Exercise instructions
Please reproduce each of the items below word for word.
======== Entries
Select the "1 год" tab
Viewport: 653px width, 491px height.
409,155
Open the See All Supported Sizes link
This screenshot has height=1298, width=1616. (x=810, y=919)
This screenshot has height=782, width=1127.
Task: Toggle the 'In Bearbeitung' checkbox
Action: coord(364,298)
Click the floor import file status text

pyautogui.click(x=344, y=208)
================
Full solution
Select the "1 год" tab
Viewport: 653px width, 491px height.
409,155
Open the See All Supported Sizes link
This screenshot has height=1298, width=1616. (x=810, y=919)
This screenshot has height=782, width=1127.
Task: Toggle the 'In Bearbeitung' checkbox
Action: coord(364,298)
Click the floor import file status text

pyautogui.click(x=344, y=208)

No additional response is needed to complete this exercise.